Problem details:
Take the line containing "Task: Open the Info tab" and each line after it through the end of the data below, and return them exactly, minus any pictures.

Dataset records:
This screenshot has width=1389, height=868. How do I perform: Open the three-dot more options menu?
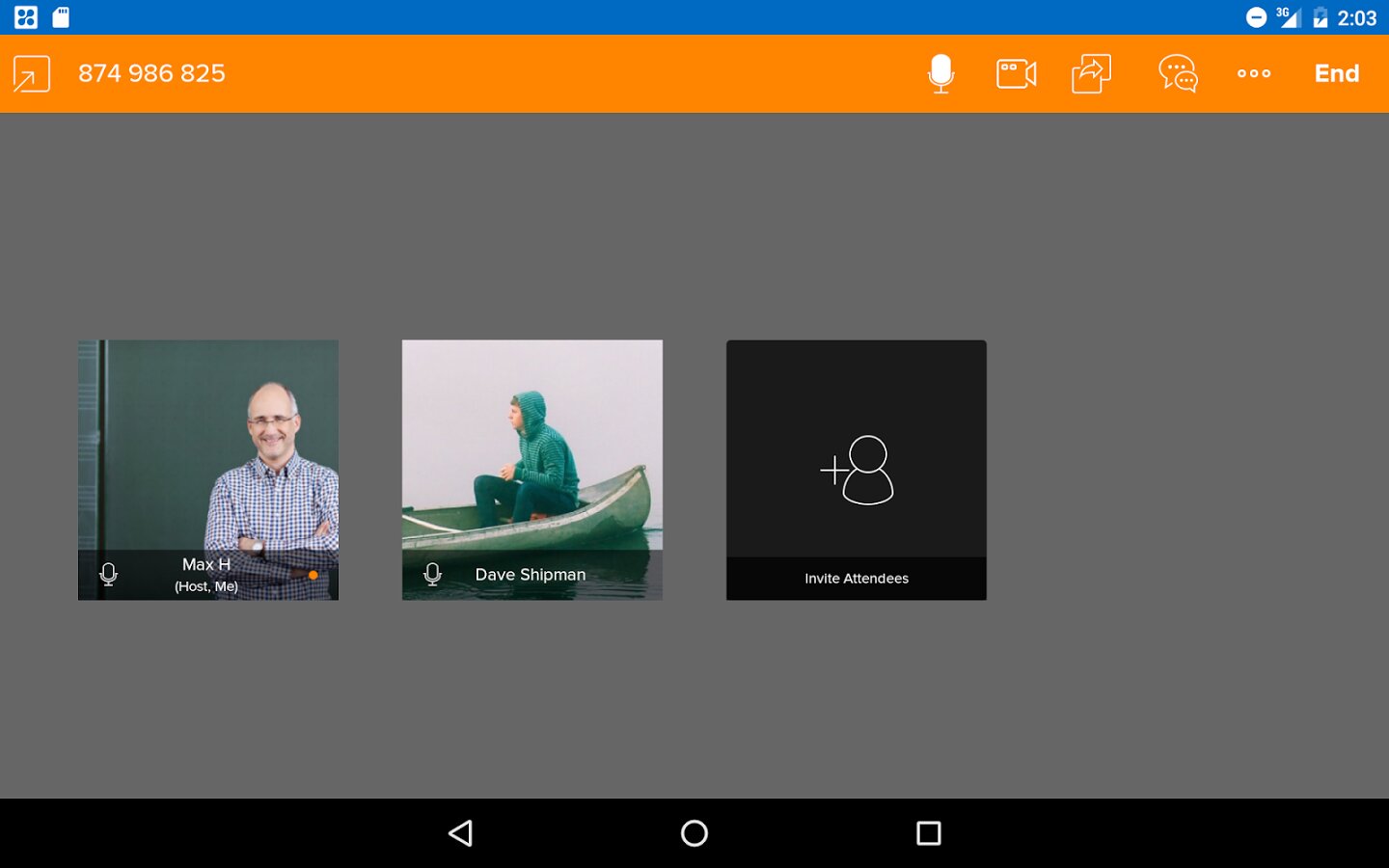[x=1254, y=73]
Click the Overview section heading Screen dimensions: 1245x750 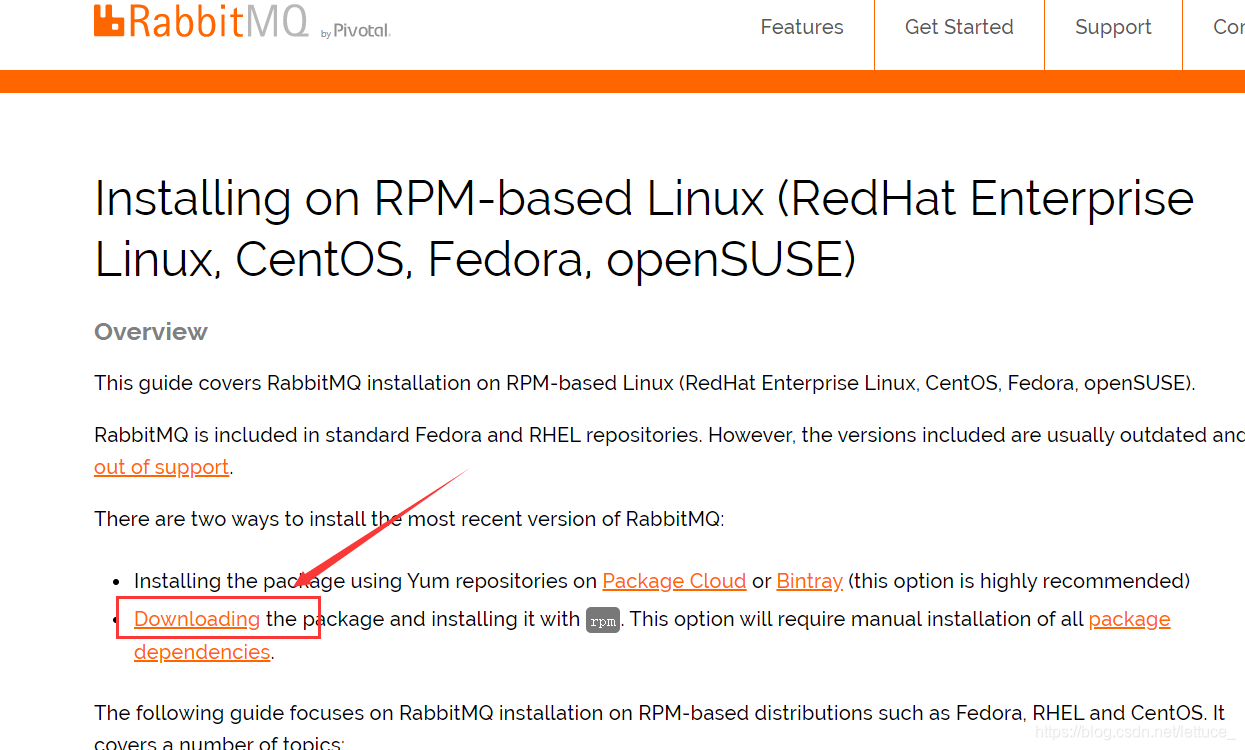click(150, 331)
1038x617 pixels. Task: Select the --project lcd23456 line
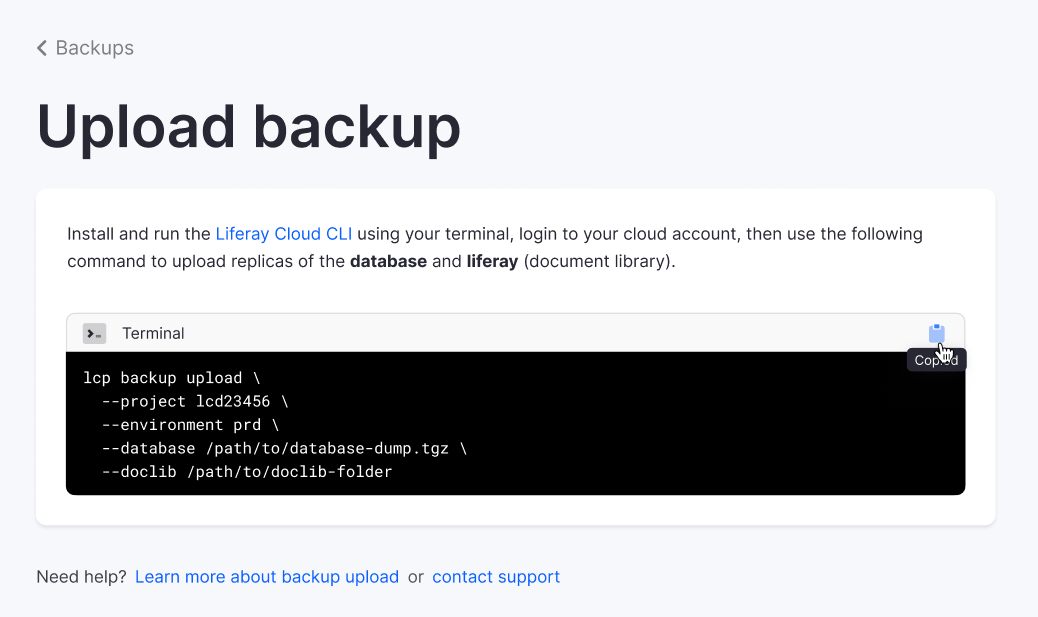coord(195,401)
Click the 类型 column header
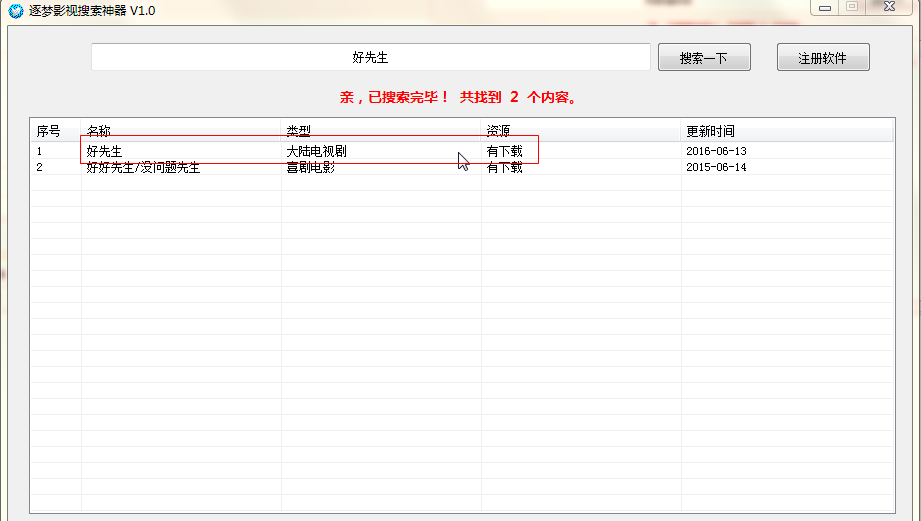 (299, 131)
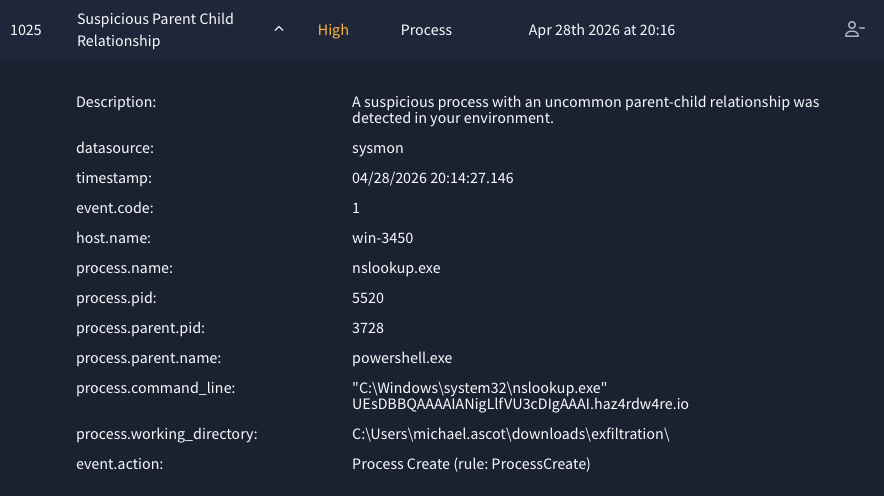Select the Process Create event action value
The image size is (884, 496).
tap(471, 464)
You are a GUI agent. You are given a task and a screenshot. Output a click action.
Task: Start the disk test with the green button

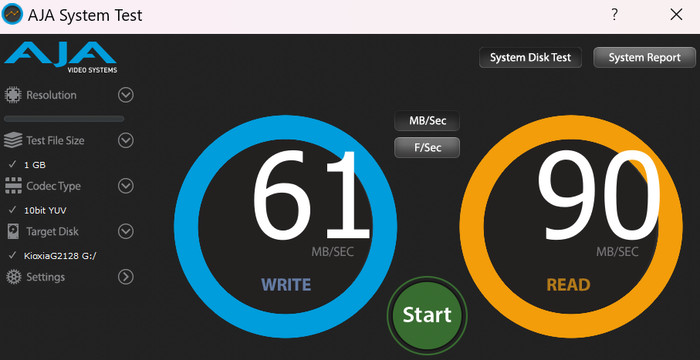tap(427, 315)
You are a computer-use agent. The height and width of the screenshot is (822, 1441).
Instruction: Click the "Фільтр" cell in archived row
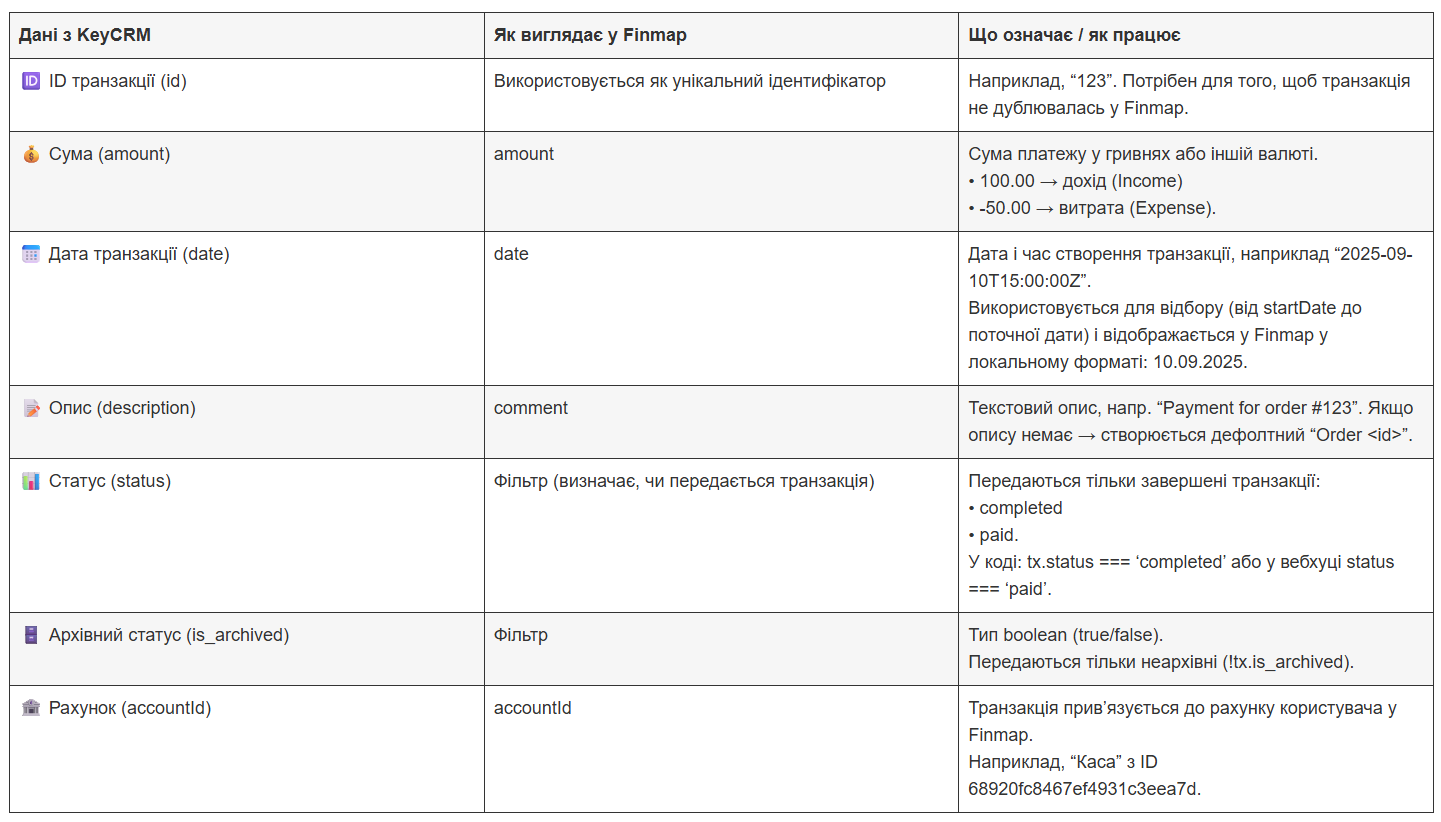pos(521,635)
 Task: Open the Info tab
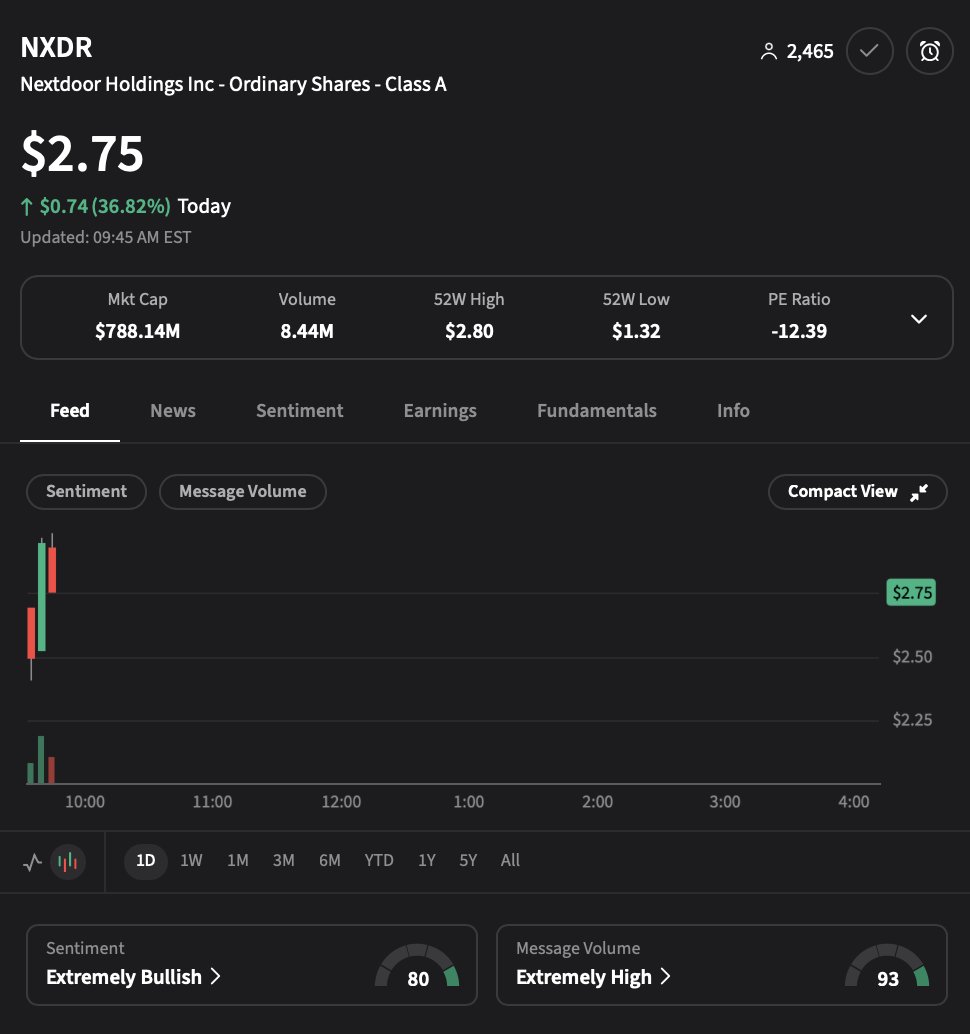(x=733, y=410)
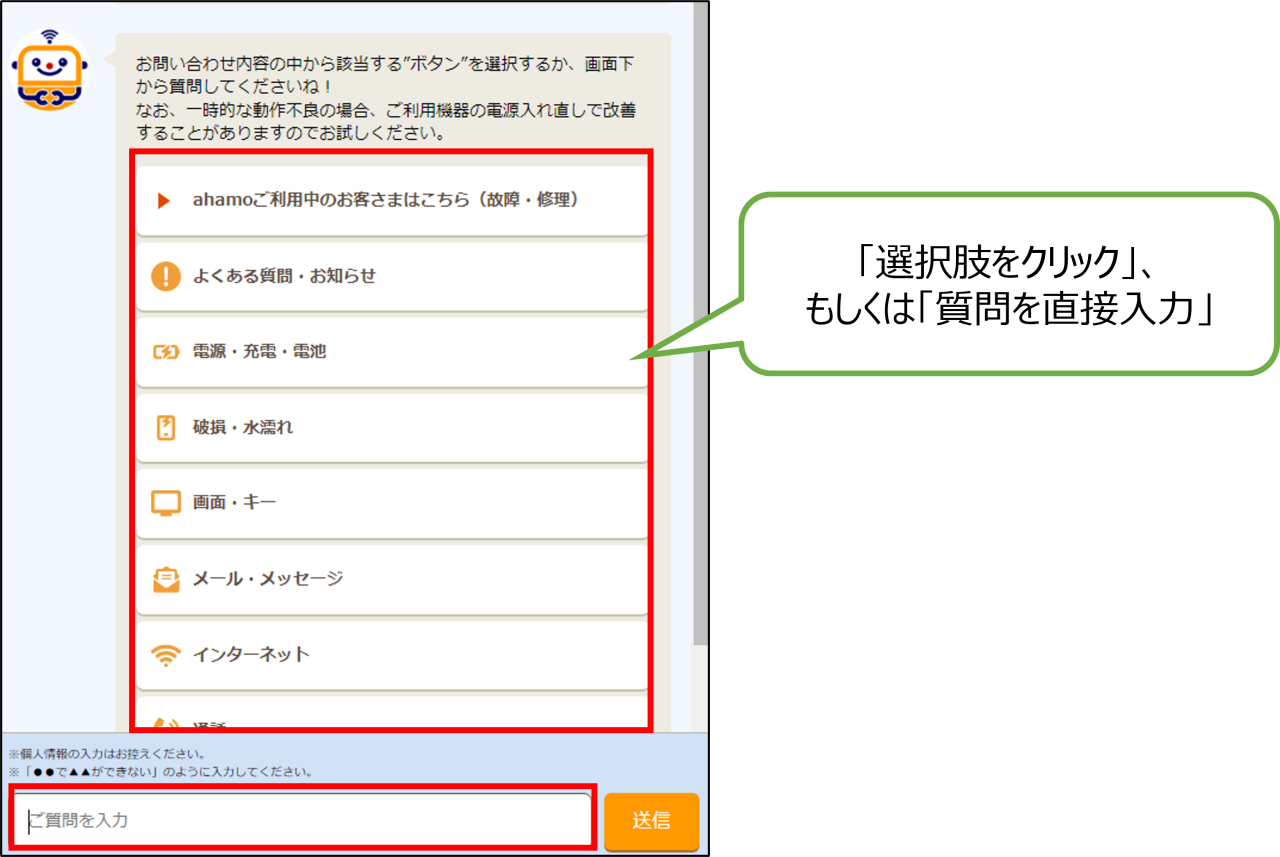The height and width of the screenshot is (857, 1280).
Task: Click the green callout bubble with 選択肢をクリック
Action: pyautogui.click(x=1010, y=285)
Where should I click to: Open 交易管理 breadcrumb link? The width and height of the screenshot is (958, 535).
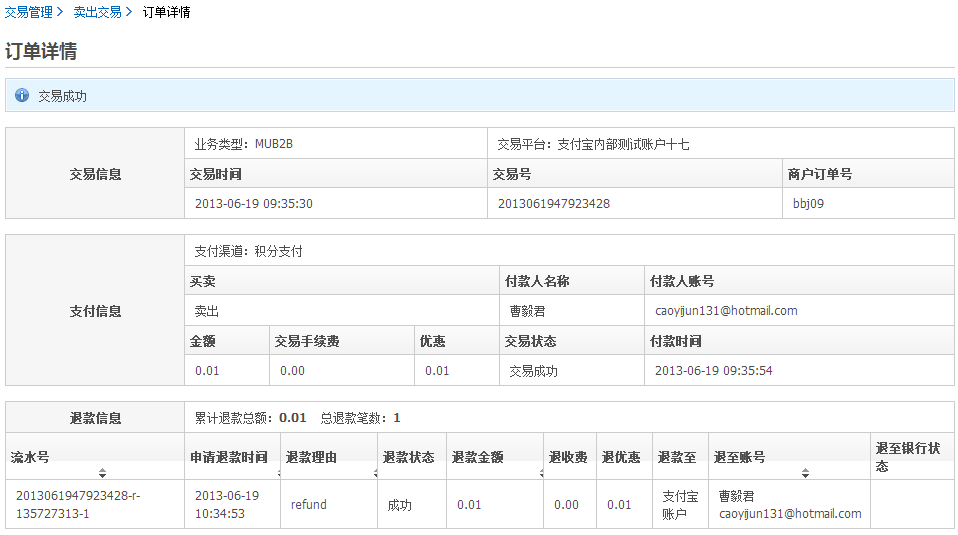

Task result:
 Task: Open the Info tab
(x=733, y=410)
The height and width of the screenshot is (857, 1280).
Task: Click the green callout bubble with 選択肢をクリック
Action: pyautogui.click(x=1010, y=285)
Where should I click to: Open 交易管理 breadcrumb link? The width and height of the screenshot is (958, 535).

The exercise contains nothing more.